Un hombre intenta guardar todas las botellas de vodka que acaba de comprarse. No caben en el frigorífico y, entonces, busca otros lugares para ellas. Llaman a la puerta. Es la vecina, quien le pide ayuda para que su hijo se vaya a la cama. Otra vez. Él entra a ver al muchacho, que permanece mudo cuando aparece. Obediente y asustado, el chico se va a la cama. Unas páginas después sabremos que Kostia, el protagonista y narrador, se quemó la cara en la guerra de Chechenia. Por eso asusta al niño.
Dos de sus compañeros de aquella contienda acuden a buscarlo a casa. Un cuarto amigo ha desaparecido y quieren encontrar su paradero. Esa búsqueda se convierte, para Kostia, en un viaje al pasado: su mala relación con su padre, el día aciago en que se quemó en un tanque, su infancia y aquel profesor que tuvo, siempre muerto de sed de vodka. Kostia también tiene sed, pero no sólo de vodka: sed de reconciliarse con el mundo, de aceptarse a sí mismo. Uno de los pasajes más admirables del libro es aquel en que el narrador, que suele dibujar su entorno, empieza a dibujar a sus compañeros de guerra, no como son ahora, sino como hubieran sido de no perder una mano o una pierna o de haber tenido otra vida.

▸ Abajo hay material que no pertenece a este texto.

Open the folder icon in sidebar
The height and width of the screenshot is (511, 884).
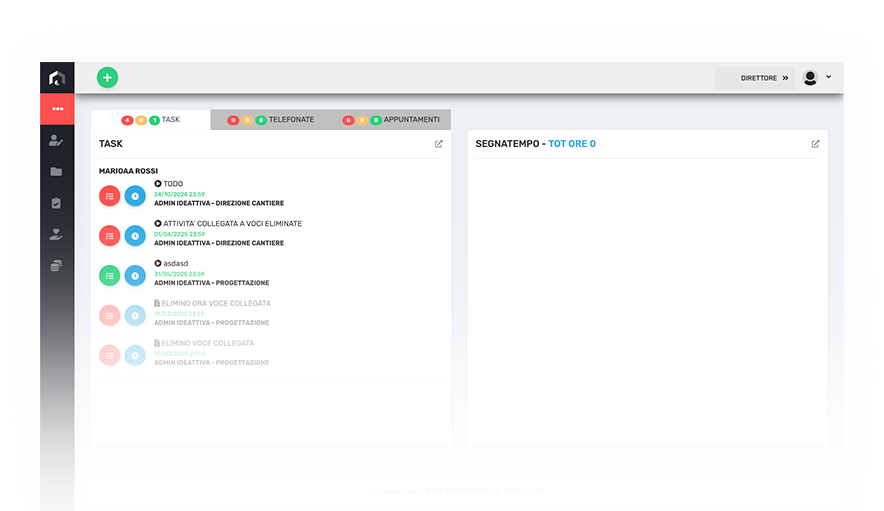point(56,171)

A la editorial Tropismos no se le presta la atención que merece. Y eso que cuenta en su catálogo con un puñado de autores notables: Richard Bausch, Ken Bruen, David Mitchell, Jim Shepard, etc. Guelasimov no les va a la zaga. Es uno de esos autores rusos contemporáneos que van al grano, capaces de contarnos una historia como ésta, plena de hallazgos, en poco más de cien páginas.